Des sondes spécialisées apportent un peu de visibilité
Face à la vulnérabilité des équipements industriels, une nouvelle classe d’équipements de sécurité adaptés à cet environnement est apparue, celle des sondes industrielles. Darktrace propose ainsi une solution de sonde qui intercepte le trafic sur le réseau industriel et le fait analyser par un algorithme de Machine Learning. « Nous sommes leader dans les usages de l’IA dans la cyber défense, qu’il s’agisse de la bureautique, du Cloud et de l’industriel, mais à l’origine nous venons du monde de l’industrie », explique Hippolyte Fouque, directeur commercial de Darktrace en France. « Notre premier client fut la centrale de Drax, une grosse centrale thermique au Royaume-Uni. L’IA est mise en œuvre afin de suivre le comportement de chacun des équipements de l’usine et signaler lorsque certains devient de leur comportement habituel et légitime. Ce n’est que dans un deuxième temps que nous avons décliné cette approche au monde de l’IT, avec notamment la capacité de lancer une réponse à incident de manière autonome, une approche moins fréquemment mise en place en environnement industriel ou l’interruption de la production est plus difficile mais l’alerting temps réel est une fonction majeure. »


La marche difficile des PMI vers la cybersécurité
Si toutes ces solutions sont aujourd’hui matures et sont mises en œuvre par les grands industriels, pour beaucoup de PME industrielles, faire ce pas vers la cybersécurité reste difficile. Bien souvent tous les investissements sont orientés vers l’outil de production luimême. Les prestations de sécurité sont toujours perçues comme extrêmement coûteuses et peu génératrices de retour sur investissement. « Les PMI ont souvent d’autres priorités à faire passer devant la cybersécurité en termes de gestion de risque. En outre, bien souvent, elles ne peuvent s’appuyer sur un RSSI ou même parfois sur un DSI pour mener à bien des projets de sécurisation », déplore Laurent Hausermann.
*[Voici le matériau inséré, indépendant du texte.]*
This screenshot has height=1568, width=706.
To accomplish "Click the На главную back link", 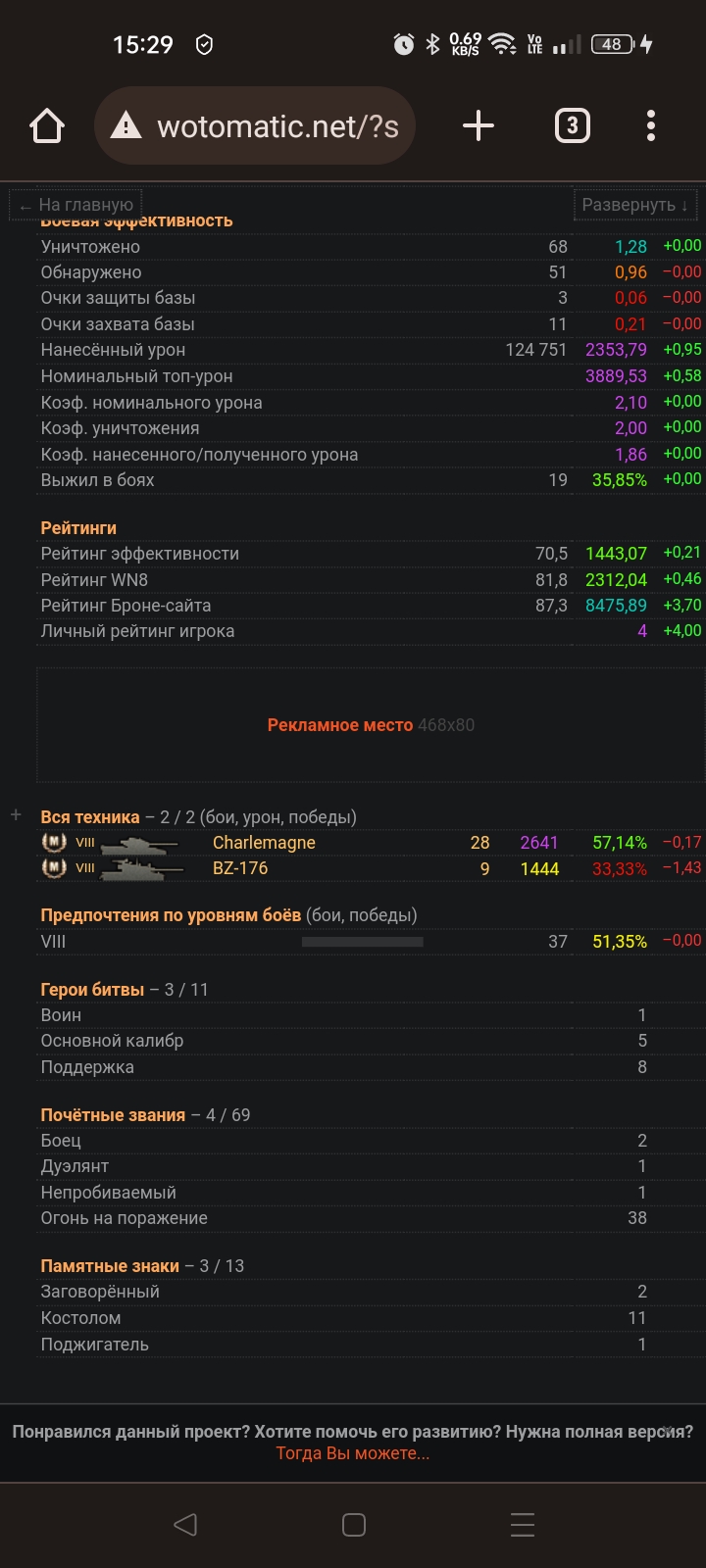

Pourtant, le blocage d’un outil de production par un ransomware peut être fatal à une PME dont la trésorerie est déjà très tendue, comme l’a montré la malheureuse faillite de Clermont Pièces en septembre 2018. Pour l’heure, les premiers industriels à avoir véritablement engagé une stratégie de sécurisation de leurs installations sont ceux que la loi contraint de le faire et, contrairement à ce qu’on pourrait penser, il y a parmi eux des PME/ PMI. En effet, tous les OIV et OSE ne sont pas des géants industriels et si Guillaume Poupard ne souhaite pas voir leurs noms exposés et éviter de braquer le projecteur des pirates sur elles, certaines PME sont bien soumises à la LPM et à la directive NIS.